THE DATA

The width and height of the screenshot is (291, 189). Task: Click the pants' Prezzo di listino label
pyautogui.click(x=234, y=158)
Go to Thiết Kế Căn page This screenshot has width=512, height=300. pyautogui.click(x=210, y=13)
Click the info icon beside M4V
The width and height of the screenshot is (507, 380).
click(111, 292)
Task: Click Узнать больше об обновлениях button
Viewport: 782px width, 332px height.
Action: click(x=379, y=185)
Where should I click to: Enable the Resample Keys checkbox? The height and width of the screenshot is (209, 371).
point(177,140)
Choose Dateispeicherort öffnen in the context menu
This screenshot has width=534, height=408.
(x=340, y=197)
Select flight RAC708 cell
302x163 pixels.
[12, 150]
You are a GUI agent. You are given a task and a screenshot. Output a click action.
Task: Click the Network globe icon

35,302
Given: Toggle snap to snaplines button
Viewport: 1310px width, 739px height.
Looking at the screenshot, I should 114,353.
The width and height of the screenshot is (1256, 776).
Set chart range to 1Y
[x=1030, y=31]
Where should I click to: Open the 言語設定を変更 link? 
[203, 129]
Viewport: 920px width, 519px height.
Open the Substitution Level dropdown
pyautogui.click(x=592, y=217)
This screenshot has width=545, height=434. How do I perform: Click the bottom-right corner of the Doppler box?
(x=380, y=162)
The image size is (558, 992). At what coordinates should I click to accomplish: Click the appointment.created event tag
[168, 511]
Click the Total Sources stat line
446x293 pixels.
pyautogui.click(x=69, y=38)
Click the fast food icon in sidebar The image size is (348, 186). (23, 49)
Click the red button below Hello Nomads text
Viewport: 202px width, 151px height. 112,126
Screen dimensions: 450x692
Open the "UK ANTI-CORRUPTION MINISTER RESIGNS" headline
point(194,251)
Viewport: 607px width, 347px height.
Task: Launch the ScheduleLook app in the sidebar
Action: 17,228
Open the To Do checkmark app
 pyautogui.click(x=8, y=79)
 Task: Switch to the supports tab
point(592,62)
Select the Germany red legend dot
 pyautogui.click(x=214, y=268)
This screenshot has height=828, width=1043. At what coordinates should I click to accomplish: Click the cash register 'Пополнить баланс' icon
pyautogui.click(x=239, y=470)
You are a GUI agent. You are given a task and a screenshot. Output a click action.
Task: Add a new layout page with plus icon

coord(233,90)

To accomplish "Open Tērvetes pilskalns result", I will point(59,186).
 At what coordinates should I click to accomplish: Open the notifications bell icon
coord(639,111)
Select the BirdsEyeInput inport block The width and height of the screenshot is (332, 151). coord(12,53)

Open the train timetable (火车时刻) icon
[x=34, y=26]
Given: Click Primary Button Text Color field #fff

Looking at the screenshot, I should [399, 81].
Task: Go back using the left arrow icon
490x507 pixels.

TASK DIRECTIONS
The line containing "446x293 pixels." and all lines after it, through the end of the entries above, are to be returned exactly and alone.

REPLY TO THE EXERCISE
446x293 pixels.
pyautogui.click(x=69, y=38)
Click the fast food icon in sidebar The image size is (348, 186). (23, 49)
Click the red button below Hello Nomads text
Viewport: 202px width, 151px height. 112,126
Screen dimensions: 450x692
Open the "UK ANTI-CORRUPTION MINISTER RESIGNS" headline
point(194,251)
Viewport: 607px width, 347px height.
Task: Launch the ScheduleLook app in the sidebar
Action: 17,228
Open the To Do checkmark app
 pyautogui.click(x=8, y=79)
 Task: Switch to the supports tab
point(592,62)
Select the Germany red legend dot
 pyautogui.click(x=214, y=268)
This screenshot has height=828, width=1043. At what coordinates should I click to accomplish: Click the cash register 'Пополнить баланс' icon
pyautogui.click(x=239, y=470)
You are a GUI agent. You are given a task and a screenshot. Output a click action.
Task: Add a new layout page with plus icon

coord(233,90)

To accomplish "Open Tērvetes pilskalns result", I will point(59,186).
 At what coordinates should I click to accomplish: Open the notifications bell icon
coord(639,111)
Select the BirdsEyeInput inport block The width and height of the screenshot is (332, 151). coord(12,53)

Open the train timetable (火车时刻) icon
[x=34, y=26]
Given: Click Primary Button Text Color field #fff

Looking at the screenshot, I should [399, 81].
Task: Go back using the left arrow icon
490x507 pixels.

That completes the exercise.